**Task instructions:** All the lines below need retyping exactly, apart from the images.

##### Dataset excerpts

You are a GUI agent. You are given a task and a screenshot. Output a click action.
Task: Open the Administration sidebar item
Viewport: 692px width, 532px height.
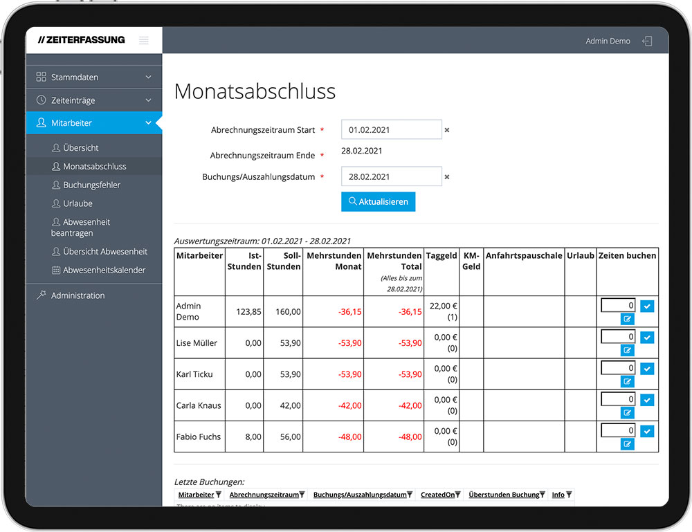(x=78, y=295)
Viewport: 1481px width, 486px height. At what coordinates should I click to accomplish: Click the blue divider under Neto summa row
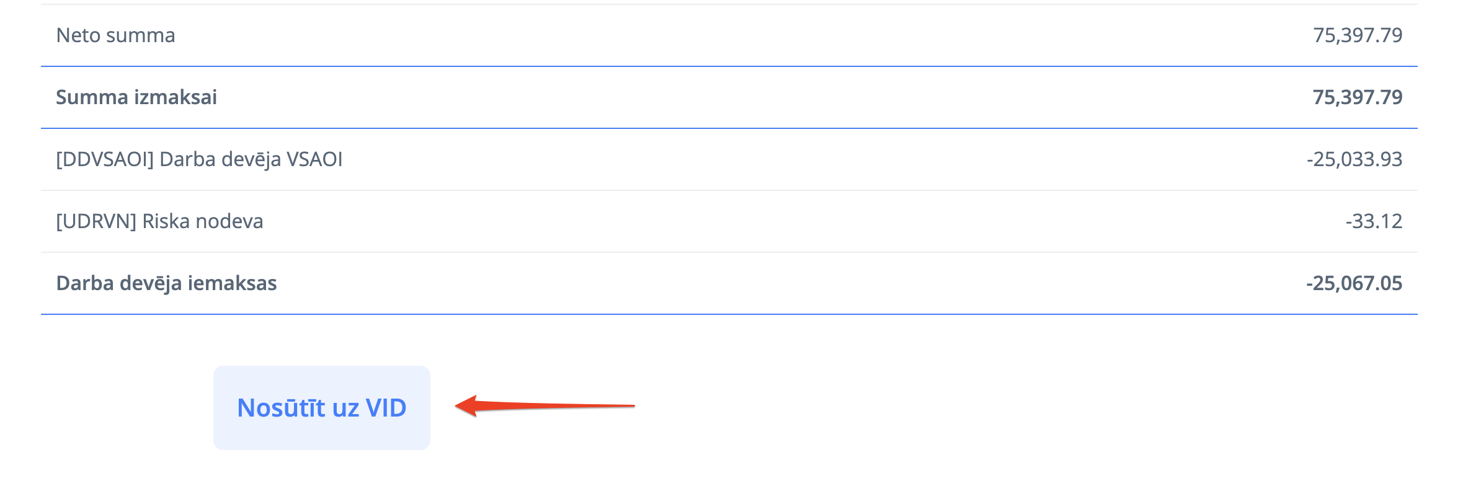click(729, 66)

##########

**Problem solution:**
You are a GUI agent. You are given a task and a screenshot. Output a click action.
Task: Open the Administration sidebar item
Viewport: 692px width, 532px height.
(x=78, y=295)
Viewport: 1481px width, 486px height. At what coordinates should I click to accomplish: Click the blue divider under Neto summa row
click(729, 66)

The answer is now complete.